What you should do » Scan the material below and copy every line holding the word "height".

----------------------------------------

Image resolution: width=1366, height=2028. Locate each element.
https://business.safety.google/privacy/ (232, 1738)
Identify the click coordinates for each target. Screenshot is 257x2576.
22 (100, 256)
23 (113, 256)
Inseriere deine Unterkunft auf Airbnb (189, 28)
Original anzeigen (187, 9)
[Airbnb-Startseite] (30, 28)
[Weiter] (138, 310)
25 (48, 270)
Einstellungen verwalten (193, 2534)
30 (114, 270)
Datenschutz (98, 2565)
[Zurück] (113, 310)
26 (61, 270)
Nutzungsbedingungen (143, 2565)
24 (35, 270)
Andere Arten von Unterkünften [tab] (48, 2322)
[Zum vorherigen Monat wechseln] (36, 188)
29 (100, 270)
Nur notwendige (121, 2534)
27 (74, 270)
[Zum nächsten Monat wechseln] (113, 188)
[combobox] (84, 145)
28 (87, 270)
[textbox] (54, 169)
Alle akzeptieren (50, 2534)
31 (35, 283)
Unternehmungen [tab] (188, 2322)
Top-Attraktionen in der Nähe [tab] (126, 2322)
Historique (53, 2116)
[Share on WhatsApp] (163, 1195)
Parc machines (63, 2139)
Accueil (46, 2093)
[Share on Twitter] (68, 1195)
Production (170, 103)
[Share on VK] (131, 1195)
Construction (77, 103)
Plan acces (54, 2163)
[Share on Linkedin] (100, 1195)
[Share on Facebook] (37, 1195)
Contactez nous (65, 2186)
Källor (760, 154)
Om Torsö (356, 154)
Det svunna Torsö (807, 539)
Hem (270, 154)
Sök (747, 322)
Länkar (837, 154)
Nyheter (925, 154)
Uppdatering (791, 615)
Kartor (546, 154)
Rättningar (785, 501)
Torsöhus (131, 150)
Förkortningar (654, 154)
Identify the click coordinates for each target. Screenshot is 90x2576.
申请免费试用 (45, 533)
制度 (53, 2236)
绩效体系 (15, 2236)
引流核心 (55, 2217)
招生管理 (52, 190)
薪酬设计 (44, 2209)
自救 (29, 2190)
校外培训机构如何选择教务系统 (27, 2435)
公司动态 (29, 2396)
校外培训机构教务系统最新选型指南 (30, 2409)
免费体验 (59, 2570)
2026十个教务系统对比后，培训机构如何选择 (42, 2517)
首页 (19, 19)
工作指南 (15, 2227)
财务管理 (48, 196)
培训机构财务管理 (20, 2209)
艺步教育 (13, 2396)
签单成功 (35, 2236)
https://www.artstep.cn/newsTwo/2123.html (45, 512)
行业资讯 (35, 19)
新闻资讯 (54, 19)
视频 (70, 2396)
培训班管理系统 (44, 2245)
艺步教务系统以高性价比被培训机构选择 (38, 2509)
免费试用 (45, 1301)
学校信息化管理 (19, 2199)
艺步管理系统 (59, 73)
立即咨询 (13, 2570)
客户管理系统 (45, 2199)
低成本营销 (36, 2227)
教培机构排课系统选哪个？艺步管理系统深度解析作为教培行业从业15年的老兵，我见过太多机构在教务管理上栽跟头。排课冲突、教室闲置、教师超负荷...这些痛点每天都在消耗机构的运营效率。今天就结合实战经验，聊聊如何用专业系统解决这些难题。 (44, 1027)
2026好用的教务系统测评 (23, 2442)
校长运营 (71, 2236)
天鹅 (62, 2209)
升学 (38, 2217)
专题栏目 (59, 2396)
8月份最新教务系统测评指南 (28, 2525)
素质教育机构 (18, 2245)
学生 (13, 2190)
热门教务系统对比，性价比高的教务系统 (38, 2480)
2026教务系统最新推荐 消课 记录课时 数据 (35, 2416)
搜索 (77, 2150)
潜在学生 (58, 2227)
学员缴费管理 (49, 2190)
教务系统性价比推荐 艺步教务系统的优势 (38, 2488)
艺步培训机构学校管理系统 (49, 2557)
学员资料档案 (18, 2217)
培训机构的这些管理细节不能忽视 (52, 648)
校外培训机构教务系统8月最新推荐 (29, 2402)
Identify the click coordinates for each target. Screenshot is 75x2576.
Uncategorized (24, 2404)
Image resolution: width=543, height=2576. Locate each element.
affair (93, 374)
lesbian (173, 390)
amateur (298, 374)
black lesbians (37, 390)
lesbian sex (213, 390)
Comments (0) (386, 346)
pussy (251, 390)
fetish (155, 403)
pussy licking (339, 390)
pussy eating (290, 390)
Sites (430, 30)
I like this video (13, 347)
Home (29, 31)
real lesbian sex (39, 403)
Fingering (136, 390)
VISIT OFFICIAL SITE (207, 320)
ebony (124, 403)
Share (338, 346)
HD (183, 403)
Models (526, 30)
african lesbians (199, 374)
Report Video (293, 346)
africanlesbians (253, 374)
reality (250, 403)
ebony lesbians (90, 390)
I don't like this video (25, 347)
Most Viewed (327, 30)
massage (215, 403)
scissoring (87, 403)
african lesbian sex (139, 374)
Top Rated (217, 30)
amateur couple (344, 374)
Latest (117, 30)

----------------------------------------

Written response »
Image resolution: width=1366, height=2028. Locate each element.
Image resolution: width=543, height=2576. Locate each element.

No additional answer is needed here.